Barclays, Citi lower Apple price targets. Merrill is standing patMarch 6, 2013: 11:41 AM ET
Barclays met with Apple execs. Citi asked suppliers. Merrill searched Google Trends
FORTUNE -- Apple (AAPL) gave up most of Tuesday's $9.66 (2.3%) gains in the first half hour of trading Wednesday after three analysts issued tepid reports:
- Barclay's Ben Reitzes lowered his Apple price target to $530 from $575 after meeting with two senior VPs -- Phil Schiller and Peter Oppenheimer -- although he insists that his 8% reduction had nothing to do with what they said. He actually came out of the meeting convinced that, as he put it, "Apple's ecosystem is solid – and has room to grow in both existing and new devices."
- Citi's tag team of Glen Yeung, Jim Suva and Walter Pritchard retained their "contrarian" neutral rating on Apple and lowered their near Street-low $500 price target to $480 based on "evidence of reduced demand to Apple's suppliers" for both iPhone 5 and 10-inch iPad parts. They add that "despite much speculation amongst investors and 3rd party research, we find limited evidence of a low-end iPhone at this stage."
- Merrill Lynch's Scott Craig is sticking with his $570 price target, but in a search of Google Trends -- which tracks the frequency of search terms -- he found some worrisome, well, trends:
1. In iPhone 5 cycle, search volume for the keyword "iPhone" is moderating sooner and normalizing at lower levels vs. previous cycles. This could be explained by competition and Apple's greater efficiency in global product rollout.
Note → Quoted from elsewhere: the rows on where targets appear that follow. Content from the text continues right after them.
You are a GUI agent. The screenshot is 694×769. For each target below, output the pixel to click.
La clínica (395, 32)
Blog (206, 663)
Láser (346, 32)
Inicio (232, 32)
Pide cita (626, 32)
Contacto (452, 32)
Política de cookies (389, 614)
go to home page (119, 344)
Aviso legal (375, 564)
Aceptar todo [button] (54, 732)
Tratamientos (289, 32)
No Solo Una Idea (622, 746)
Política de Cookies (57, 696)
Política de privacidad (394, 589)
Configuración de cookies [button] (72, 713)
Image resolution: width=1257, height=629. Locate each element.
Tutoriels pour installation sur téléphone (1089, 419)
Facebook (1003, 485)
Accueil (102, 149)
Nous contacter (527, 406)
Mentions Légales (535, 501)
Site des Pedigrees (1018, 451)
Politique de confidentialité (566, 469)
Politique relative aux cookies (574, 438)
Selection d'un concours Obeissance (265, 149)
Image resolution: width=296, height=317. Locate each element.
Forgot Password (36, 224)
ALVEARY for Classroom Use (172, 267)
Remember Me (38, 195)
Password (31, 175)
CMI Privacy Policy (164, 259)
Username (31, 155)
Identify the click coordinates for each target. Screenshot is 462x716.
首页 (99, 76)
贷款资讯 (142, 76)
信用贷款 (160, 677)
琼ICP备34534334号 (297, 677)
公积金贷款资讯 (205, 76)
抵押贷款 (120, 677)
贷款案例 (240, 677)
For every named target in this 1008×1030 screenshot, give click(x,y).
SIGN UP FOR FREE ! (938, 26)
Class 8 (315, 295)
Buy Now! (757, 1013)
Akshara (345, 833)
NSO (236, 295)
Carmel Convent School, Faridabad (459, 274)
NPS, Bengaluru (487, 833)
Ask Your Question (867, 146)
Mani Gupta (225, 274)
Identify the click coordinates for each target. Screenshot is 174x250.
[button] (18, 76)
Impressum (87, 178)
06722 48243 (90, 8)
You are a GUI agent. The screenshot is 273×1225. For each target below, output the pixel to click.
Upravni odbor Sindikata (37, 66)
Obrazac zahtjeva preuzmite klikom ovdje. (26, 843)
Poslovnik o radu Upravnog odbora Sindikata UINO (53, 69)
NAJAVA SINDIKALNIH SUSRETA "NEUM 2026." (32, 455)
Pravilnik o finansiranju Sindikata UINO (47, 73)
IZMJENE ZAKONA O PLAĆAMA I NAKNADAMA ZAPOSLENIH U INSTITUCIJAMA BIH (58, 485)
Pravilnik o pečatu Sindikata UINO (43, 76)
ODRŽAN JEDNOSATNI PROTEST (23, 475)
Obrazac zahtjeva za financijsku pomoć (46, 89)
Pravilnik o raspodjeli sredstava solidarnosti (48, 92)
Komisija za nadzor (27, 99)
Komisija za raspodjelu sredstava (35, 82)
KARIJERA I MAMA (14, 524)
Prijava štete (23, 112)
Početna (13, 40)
2. Query volume for the iPhone remains above Samsung's high-end models, but the gap is narrowing. The iPhone is still the bestselling model globally, but the difference between iPhone 5 units and Galaxy S3 & Notes 2 units narrowed to 8mn in Q12 vs. ~17-18mn in the last cycle.
3. Query volume for the iPhone is beginning to trail Samsung Galaxy in some emerging markets (China, India), perhaps due to Apple's lack of exposure in the low/mid-range segment.
4. iPad remains dominant in both keyword search volume and overall unit/revenue share.
According to Thomson/First Call, the average Apple analyst's price target is $630. On our spreadsheet it's $613.